A staff report to the Council concluded, ” . . . the most striking conclusion to be drawn from the new survey is how little things have improved in the three-plus years since the first survey was done. In key areas – leadership, communication, and staffing – in which City Light did poorly in 2004, there has been no improvement.” Though some improvements were noted, the report said scores for key areas remained “at a level the survey developer would describe as a failing grade.”
The Council acts as the board of City Light, and I believe that we (and I include myself) should have required—at a minimum—that another survey be taken. We did not. There has not been another survey conducted since 2007. I asked the Superintendent at a June 9, 2014 meeting when another employee survey would be done.
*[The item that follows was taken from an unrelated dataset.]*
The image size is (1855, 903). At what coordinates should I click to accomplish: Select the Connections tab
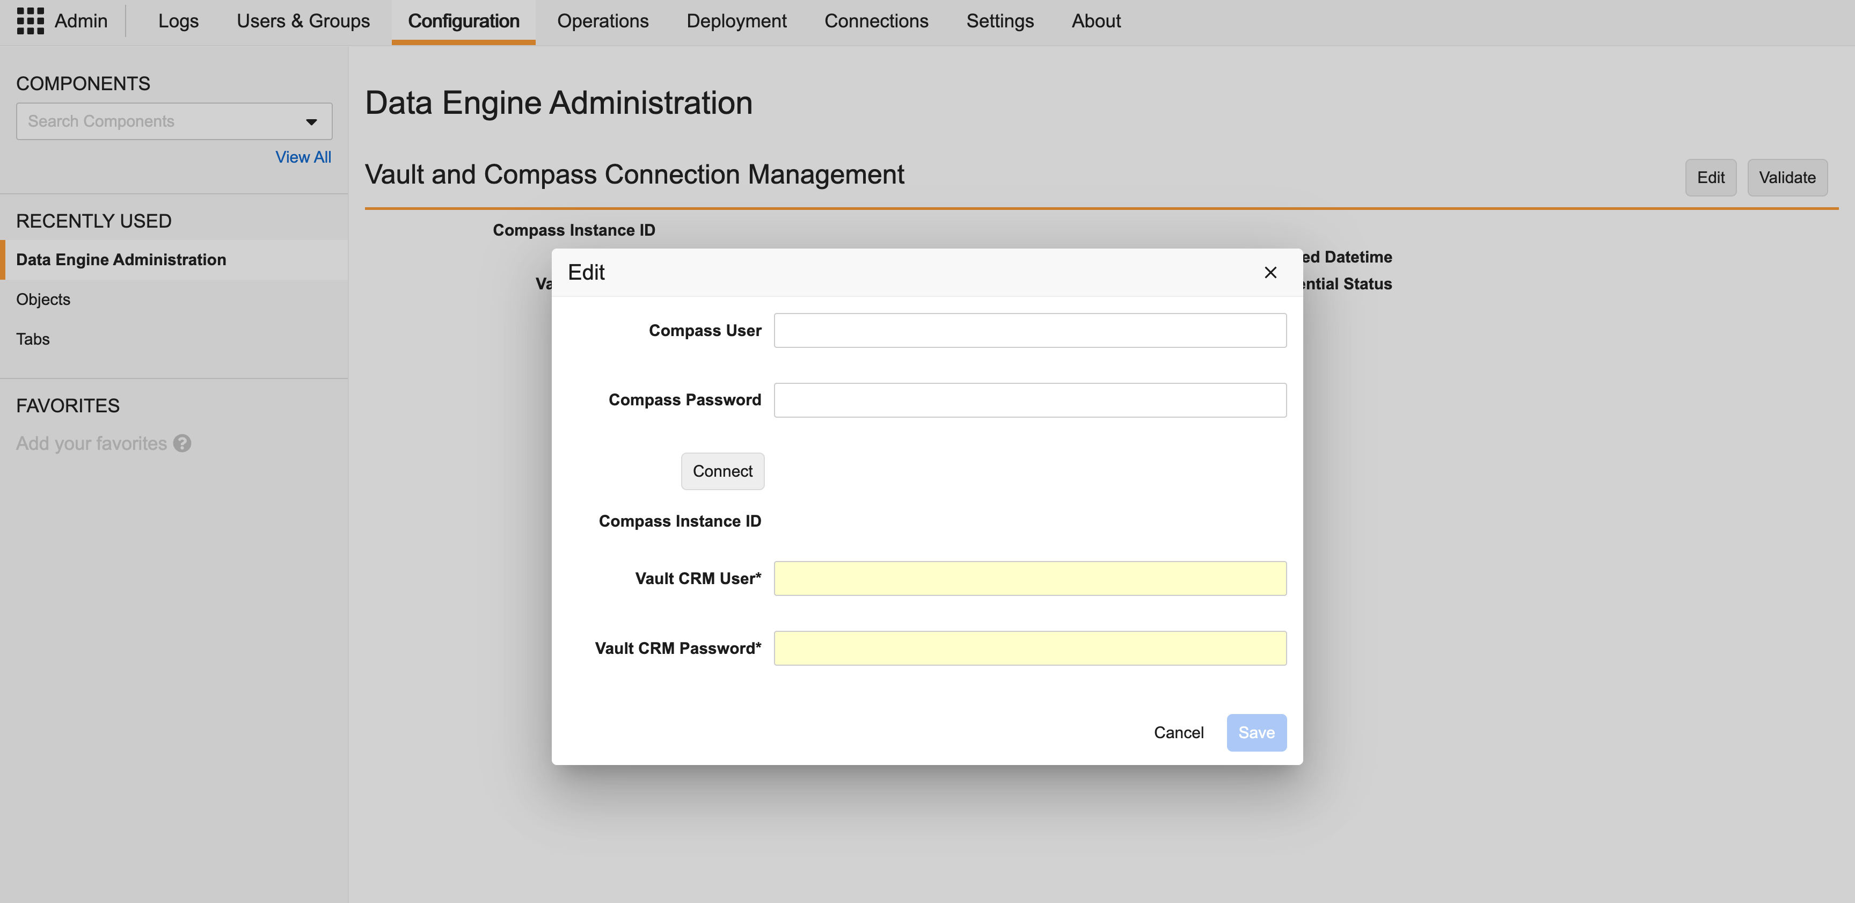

He said one will be done this year. However, our Central Staff know of no such effort.
So the bottom line is: why are we boosting the pay range for the City Light CEO when we have no evidence comparable to a survey showing employees believe that there has been improvement under Carrasco’s leadership? Carrasco has told me that he solicited input from employees when drafting a new City Light strategic plan City Light. I’m glad, they certainly should be involved. But that is not the same as a thorough review; that is not a survey showing how things have gone since 2007.
Unfortunately, we heard news recently that raises concerns things may not being going so smoothly at the utility. Thanks to the investigative reporting of Seattle Times reporter Jim Brunner, it was revealed to the Council and the public that City Light entered into a $47,500 contract with marketing firm Brand.com to engage in an “action plan” that included creating positive blog items and stories about City Light’s green image.
City Light has made strides with its sustainability programs—that is not to be challenged. But isn’t it more important to spend funds to assure that we have a well-run, efficient and responsive public utility? The money would have been much better spent on addressing the problems that were identified 10 years ago, reiterated in the 2007 employee survey and, for all we know, might still exist.